Bitter Harvest review: an epic monstrosity that’s so bad it’s almost unmissable
Noble intentions may be behind the production of this privately financed Ukrainian history lesson, but that’s really no excuse
They’ve killed the Czar. Hooray! Terence Stamp in Bitter Harvest
Film Title: Bitter Harvest
Director: George Mendeluk
Starring: Max Irons, Samantha Barks, Barry Pepper, Tamer Hassan, Lucy Brown, Terence Stamp
Running Time: 103 min
Oh my word. They don’t make properly terrible films on this sort of scale anymore. Encountering this epic monstrosity in the cinema is like coming across a lady selling choc-ices from a tray. Where’s Oliver Reed?
It takes only a few seconds for suspicions to emerge that Bitter Harvest was not financed in the traditional manner. The camera moves towards a Ukrainian village while a voiceover delivers an introduction of unparalleled glutinousness. In the “breadbasket of Europe”, seasons are, apparently, forever “waxing and waning” like the forlorn cry of the lesser-crested Cliché.
atch the honest locals dancing in crisply ironed traditional garb. Heed the arrival of Cossack Terence Stamp on a rearing horse. “They’ve killed the Czar!” he declares. “Now Ukraine can be free.” I don’t know about that, Terry.
Bitter Harvest was privately financed by wealthy Canadians of Ukrainian extraction and it bears all the traces of a patriotic vanity project.

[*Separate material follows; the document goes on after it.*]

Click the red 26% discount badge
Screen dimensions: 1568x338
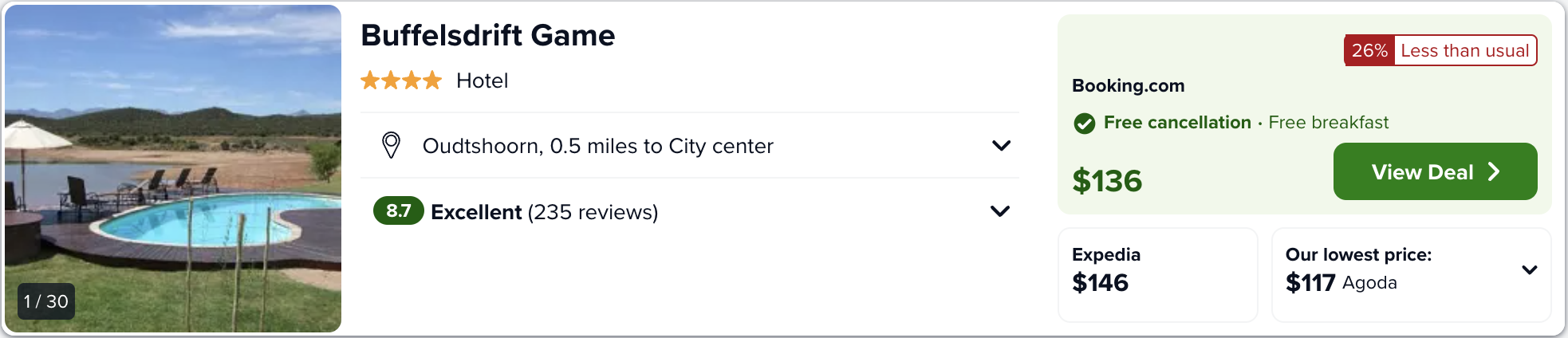[x=1369, y=51]
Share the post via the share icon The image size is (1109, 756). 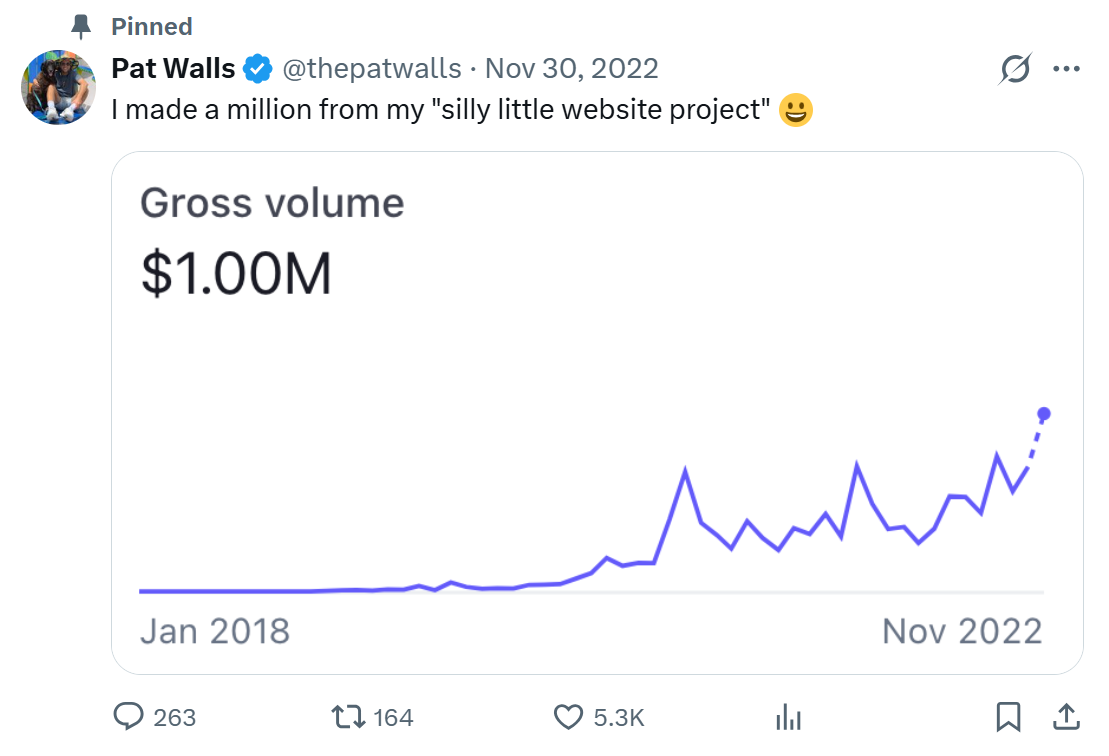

We should acknowledge the serious purpose at the core. The film sets out to educate about the terrible famine, largely caused by forced collectivisation, that killed many millions of Ukrainians during the 1930s.
If the project sends just one viewer to the history books, then it will have been worthwhile. But this is one monster of a dud.
The financiers have put Douglas Milsome, who operated the camera on Barry Lyndon, in charge of cinematography. Sadly, that patina of quality only serves to place the surrounding preposterousness in starker relief. We cut from starvation in Kiev to shots of Stalin swilling back red wine. We get some folk dancing.
Suggestions of conflict between Russia and Ukraine lead to images of quarrelling horses. There’s some more folk dancing. Endless hunks of history are intoned by absurdly healthy-looking citizens. What about a bit of folk dancing? Don’t mind if I do.
Nothing quite beats the scene in which Samantha Barks, playing an honest peasant girl, laces the evil commissar’s borscht with poisonous mushrooms. As he forces himself upon the poor woman, the screen breaks up into psychedelic shards and he spies his mother staring madly from a broken mirror. His mother? Am I missing a cultural reference?